Senate Passes Bill To Require Local Representative On Board Of Trustees
State Senator Patty Ritchie called a bill she cosponsored (S.2601) that passed the Senate today to require that one trustee of the New York Power Authority be a resident of St. Lawrence County vital to insuring that the agency works as a partner with Northern New York to create jobs and grow the region's economy.
Citing the example of current NYPA trustee, Eugene Nicandri, a retired St. Lawrence County Court Judge, as an example, Senator Ritchie said it is important that the county have a voice.
“NYPA’s St. Lawrence County hydro facilities generate low-cost power that benefits our entire state, but it is also an economic engine for Northern New York,” Senator Ritchie said, as she explained her vote on the Senate floor.
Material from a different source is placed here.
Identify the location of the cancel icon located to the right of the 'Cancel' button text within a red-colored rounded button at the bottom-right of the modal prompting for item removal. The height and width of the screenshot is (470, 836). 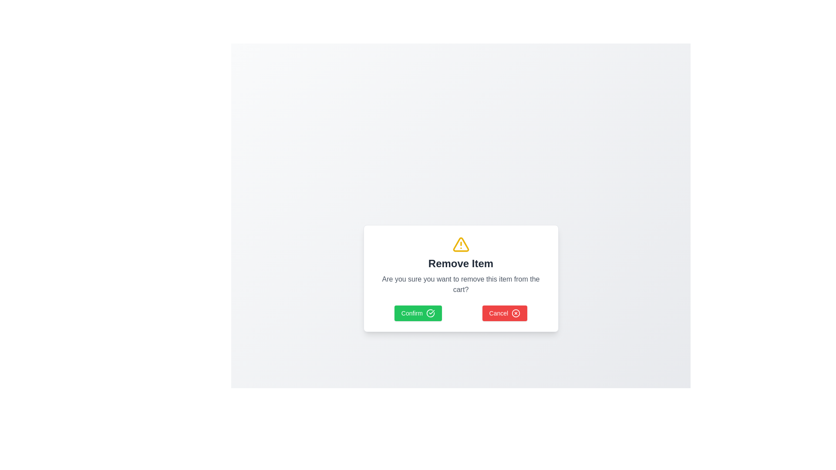
(516, 313).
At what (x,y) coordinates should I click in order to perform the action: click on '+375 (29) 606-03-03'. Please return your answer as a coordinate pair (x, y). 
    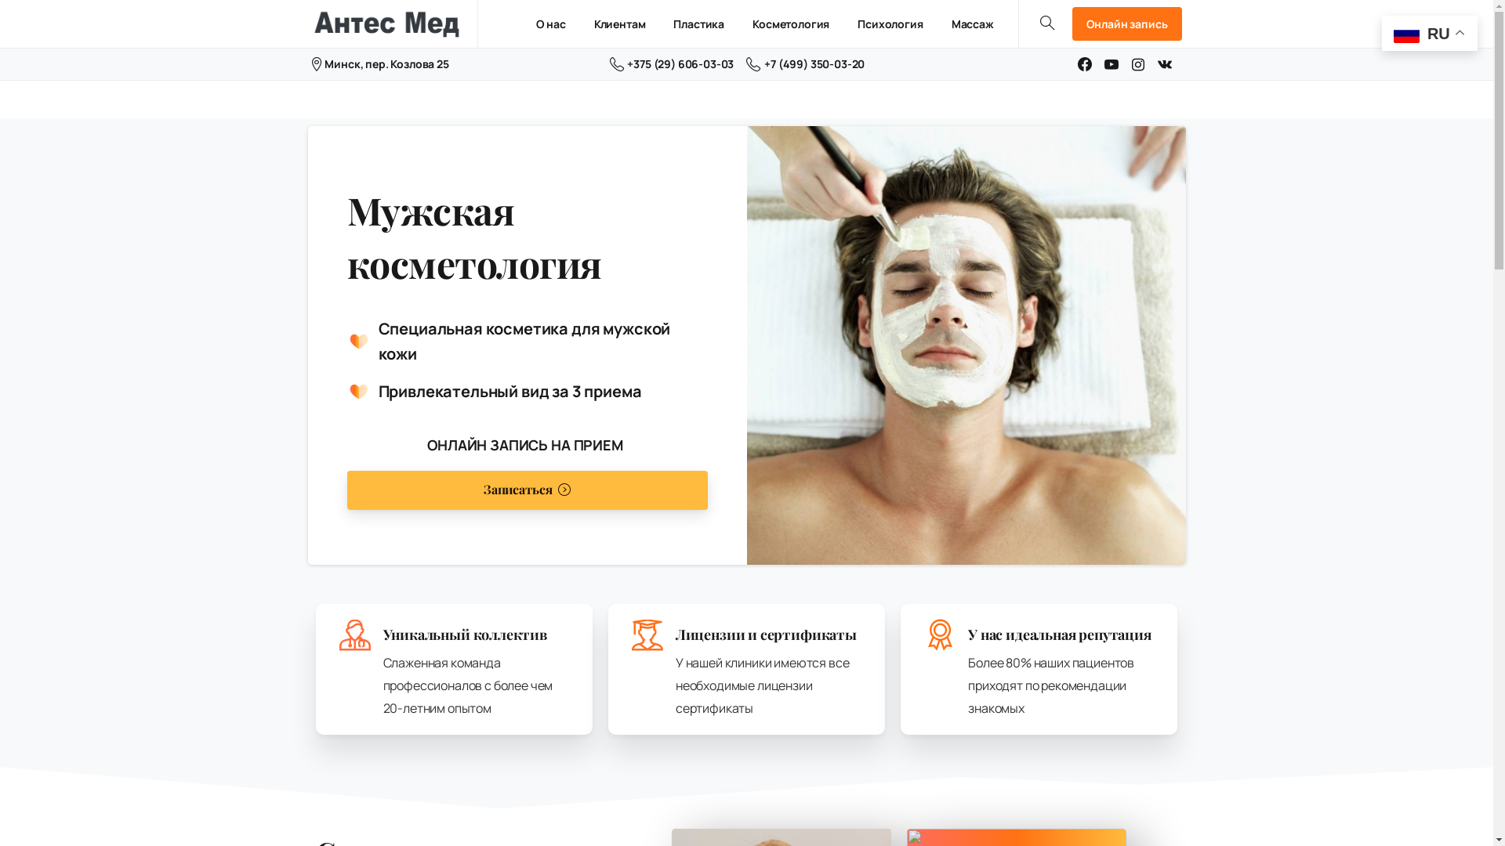
    Looking at the image, I should click on (672, 63).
“The investments and decisions made by NYPA have a profound impact on jobs and the economy, as well as the quality of life of the communities and constituents I represent. We are fortunate right now to have a very capable and effective representative on the NYPA Board in Judge Eugene Nicandri, who is a resident of St. Lawrence County. And NYPA's new leadership, including NYPA Board Member John Dyson and President Gil Quinones, have been attentive and responsive to my communities. But that has not always been the case.”
“This bill will help insure that our communities continue to have a voice in NYPA’s future, and in decisions that affect the North Country.
The bill is also cosponsored by Senators Joseph Griffo, and George Maziarz and Mark Grisanti, who represent Niagara County. The ill is sponsored in the Assembly by Assemblywoman Addie Russell.
Senator Ritchie noted that NYPA is one of the region’s biggest employers, and among its largest landowners.
“Over half a century ago, St. Lawrence County made huge sacrifices to help New York State tame the St. Lawrence River to create power that’s been used to reduce electric bills for individuals and businesses across the state as well as New York City,” Senator Ritchie said.
“Many St. Lawrence County families lost farms, businesses and homes. More than 30 miles of shoreline from Lisbon to Massena were taken through eminent domain and hundreds of thousands of acres of prime real estate were flooded to produce low cost power for the rest of the state.”